Quant aux effectifs, l'augmentation est à l'avenant: +6% dans ces agences sur la même période, contre -6% dans l'ensemble de la fonction publique.
Au-delà du constat chiffré, l'IGF regrette plus généralement que "l'opportunité et les modalités de recours à ces agences n'ont pas relevé d'une stratégie d'ensemble cohérente". Elle pointe par exemple des superpositions de missions, des établissements créés de manière temporaire et qui "perdurent dans le temps", ou encore des entités tellement petites qu'elles en deviennent inefficaces.
L'IGF recommande donc à l'Etat de faire le tri, afin de "rationaliser le paysage de ses agences" en le rendant juridiquement plus transparent.

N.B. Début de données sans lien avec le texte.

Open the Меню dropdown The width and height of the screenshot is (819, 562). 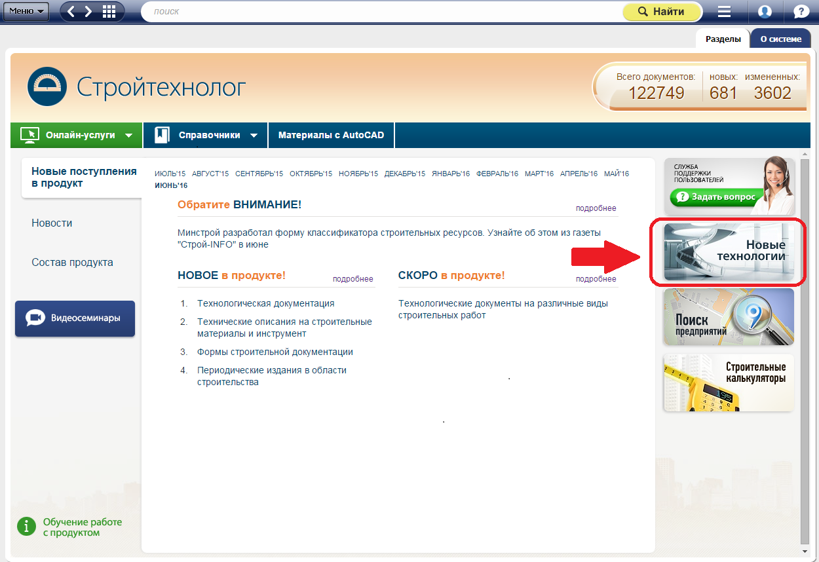[26, 11]
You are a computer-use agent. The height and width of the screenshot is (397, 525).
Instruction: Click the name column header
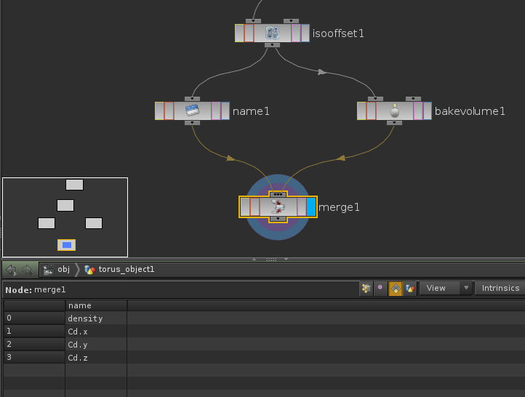point(80,305)
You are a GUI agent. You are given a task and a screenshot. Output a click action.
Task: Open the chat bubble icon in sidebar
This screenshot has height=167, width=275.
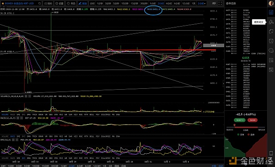tap(271, 51)
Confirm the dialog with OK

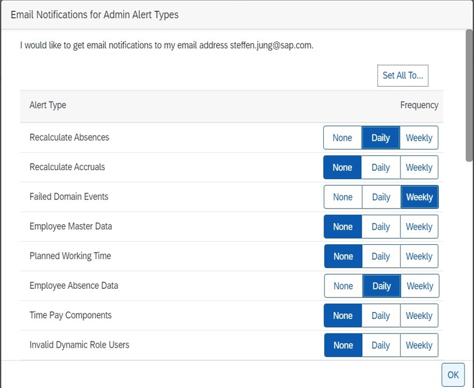pos(453,375)
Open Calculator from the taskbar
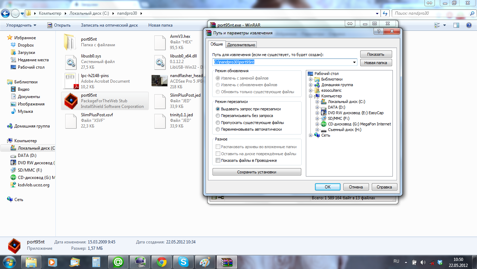Viewport: 477px width, 269px height. (x=96, y=262)
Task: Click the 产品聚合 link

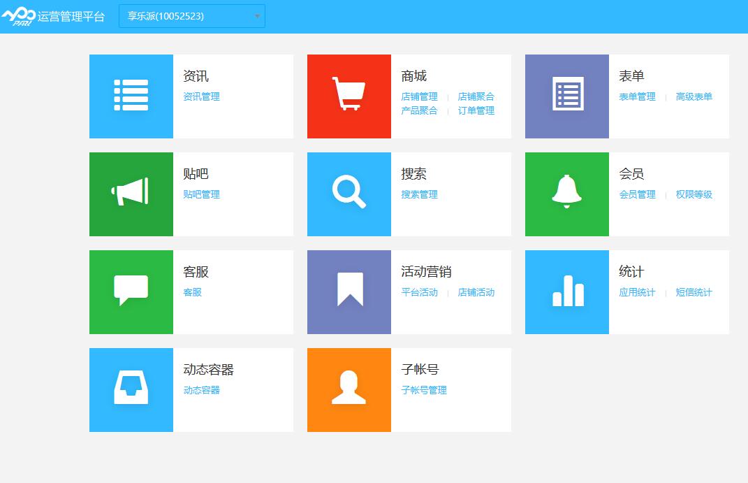Action: 419,110
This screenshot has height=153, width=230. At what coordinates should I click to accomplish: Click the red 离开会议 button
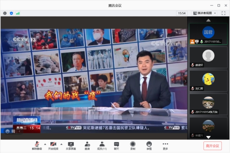(x=213, y=146)
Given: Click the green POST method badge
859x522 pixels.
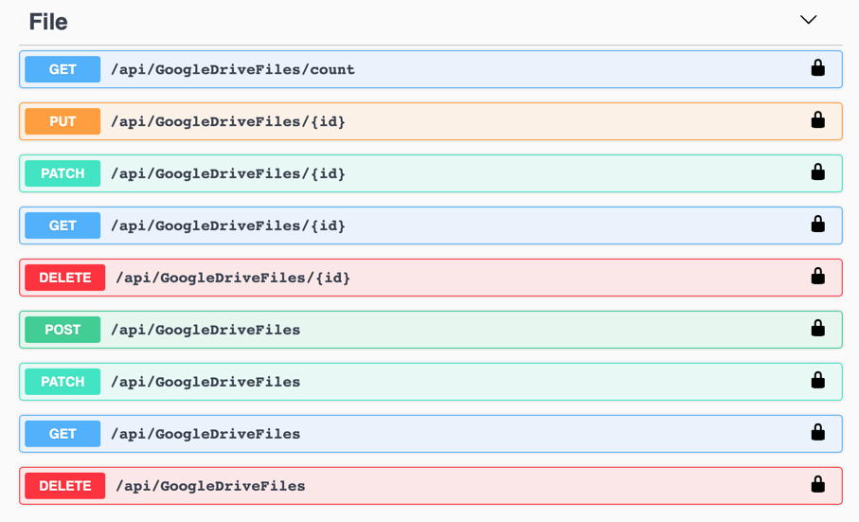Looking at the screenshot, I should 63,330.
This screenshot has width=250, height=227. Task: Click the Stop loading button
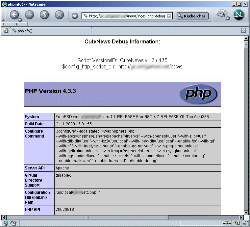59,14
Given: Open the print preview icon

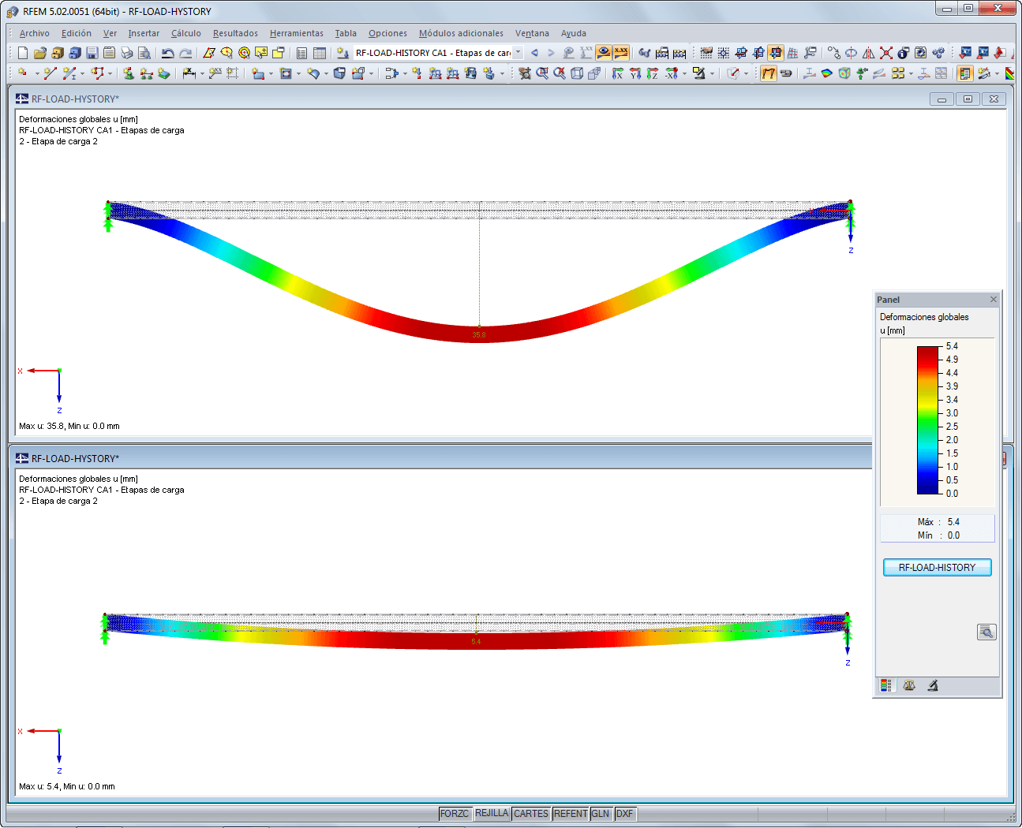Looking at the screenshot, I should point(144,52).
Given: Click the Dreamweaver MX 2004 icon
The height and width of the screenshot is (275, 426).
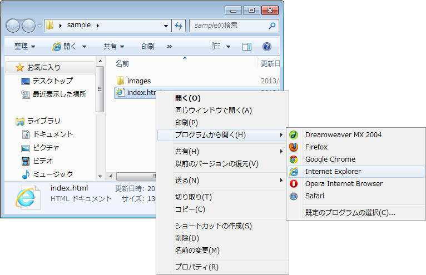Looking at the screenshot, I should pyautogui.click(x=294, y=135).
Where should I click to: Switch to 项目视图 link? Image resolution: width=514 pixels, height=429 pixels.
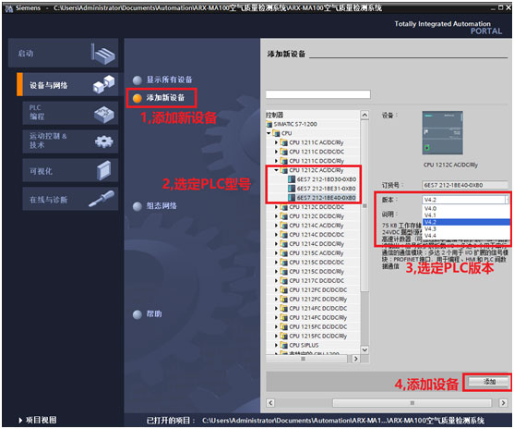(x=38, y=420)
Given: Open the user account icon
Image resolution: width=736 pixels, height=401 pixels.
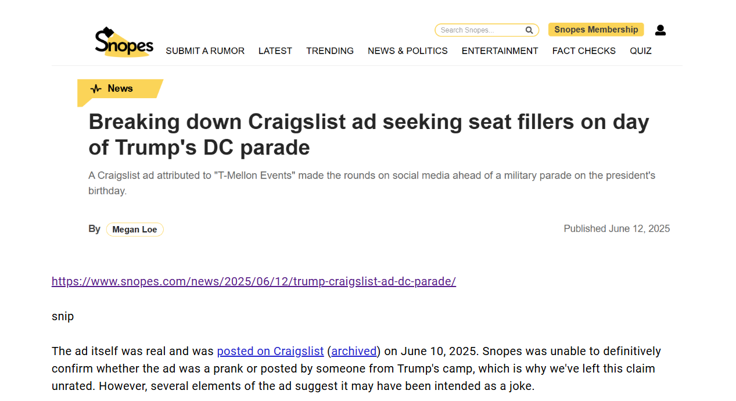Looking at the screenshot, I should tap(660, 30).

D'autant plus, rappelle-t-elle, que 1.500 agents de l'Etat sont payés pour s'occuper de la seule gestion de la tutelle sur ces établissements, non compris ceux relevant de la Culture et de l'Enseignement supérieur.
"Une mission de réflexion sera lancée dans les prochaines semaines", dans le cadre de la réforme de l'action publique que le président François Hollande souhaite voir aboutir avant la fin de l'année, ont affirmé MM. Moscovici et Cahuzac, lundi dans un communiqué.